If any other man had experienced such intense pleasure just touching her he had certainly never let her know it, never let her see how much the shape of her body, the warmth of her skin beneath his fingertips pleased him.
She knew that Daniel was going to kiss her, knew it and did nothing at all to stop him, and nothing at all either to control the tiny quiver that ran betrayingly through her body.
All her senses focused on what she knew was going to happen, on the slow, long-drawn-out build of anticipation, the careful touch of Daniel’s hands as he cupped her face, his fingertips tracing its shape, leaving hot trails of fire against her skin; she could see the sharp lift of his chest as though he was having trouble drawing the air to breathe, see the intense concentration in his eyes as they darkened with desire. Desire for her.
Her heart jerked dangerously against her ribs, her own breath unsteady and erratic; his mouth touched her skin, his fingers pushing her hair back from her face, stroking the soft skin just behind her ear, making her tremble and close her eyes, the small sound that could have either been denial or pleasure muted in her throat as his lips followed the path of his fingertips.
She could feel her whole body starting to shiver with delight, to come alive, and without making any conscious effort to move she was suddenly standing closer to Daniel, so close that she could actually feel the heavy, unsteady thud of his heartbeat, the tension in his muscles, the warmth of his flesh beneath hands she hadn’t even realised she had raised to touch him.

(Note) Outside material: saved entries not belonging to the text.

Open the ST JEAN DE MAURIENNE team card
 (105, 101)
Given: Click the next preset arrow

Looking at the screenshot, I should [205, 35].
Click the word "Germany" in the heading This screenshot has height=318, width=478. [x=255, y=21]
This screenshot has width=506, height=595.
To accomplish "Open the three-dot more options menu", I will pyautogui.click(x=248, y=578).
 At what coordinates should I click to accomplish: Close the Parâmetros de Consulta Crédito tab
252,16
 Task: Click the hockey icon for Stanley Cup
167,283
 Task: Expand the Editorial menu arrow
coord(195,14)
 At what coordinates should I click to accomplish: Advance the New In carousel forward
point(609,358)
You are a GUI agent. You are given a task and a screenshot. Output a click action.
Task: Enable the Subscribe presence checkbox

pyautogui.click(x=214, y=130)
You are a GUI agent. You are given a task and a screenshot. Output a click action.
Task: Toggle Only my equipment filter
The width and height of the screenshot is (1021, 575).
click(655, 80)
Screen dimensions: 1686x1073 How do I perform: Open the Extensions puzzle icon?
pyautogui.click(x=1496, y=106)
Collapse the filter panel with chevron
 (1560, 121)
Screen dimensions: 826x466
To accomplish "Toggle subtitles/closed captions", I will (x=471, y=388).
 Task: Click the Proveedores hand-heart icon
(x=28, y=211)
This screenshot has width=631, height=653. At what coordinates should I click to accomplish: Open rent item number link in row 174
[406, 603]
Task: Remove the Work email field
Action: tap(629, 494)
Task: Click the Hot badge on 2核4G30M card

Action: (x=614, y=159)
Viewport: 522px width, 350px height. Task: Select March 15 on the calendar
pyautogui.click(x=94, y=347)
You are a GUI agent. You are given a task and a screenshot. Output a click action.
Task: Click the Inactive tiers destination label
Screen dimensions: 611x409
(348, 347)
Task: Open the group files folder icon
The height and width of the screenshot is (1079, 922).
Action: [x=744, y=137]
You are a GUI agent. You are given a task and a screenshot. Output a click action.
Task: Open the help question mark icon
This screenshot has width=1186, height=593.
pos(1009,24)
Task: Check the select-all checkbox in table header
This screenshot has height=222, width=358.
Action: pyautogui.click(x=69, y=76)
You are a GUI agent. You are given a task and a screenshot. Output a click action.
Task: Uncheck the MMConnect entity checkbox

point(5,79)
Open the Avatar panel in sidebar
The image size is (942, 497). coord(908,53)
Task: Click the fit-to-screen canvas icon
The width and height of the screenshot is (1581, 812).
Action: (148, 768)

Dizzily she watched the strong pulse thudding at the base of his throat, felt the heat coming off his body, the subtle change from controlled exploration to less controllable desire in the movement of his lips against her skin—and her own response to it.
She wanted him. Against all logic, all reason, she was conscious of a chemistry between them, a desire for him that was so strong that, even though it ran completely contrary to what she wanted to feel, she was totally powerless to control it.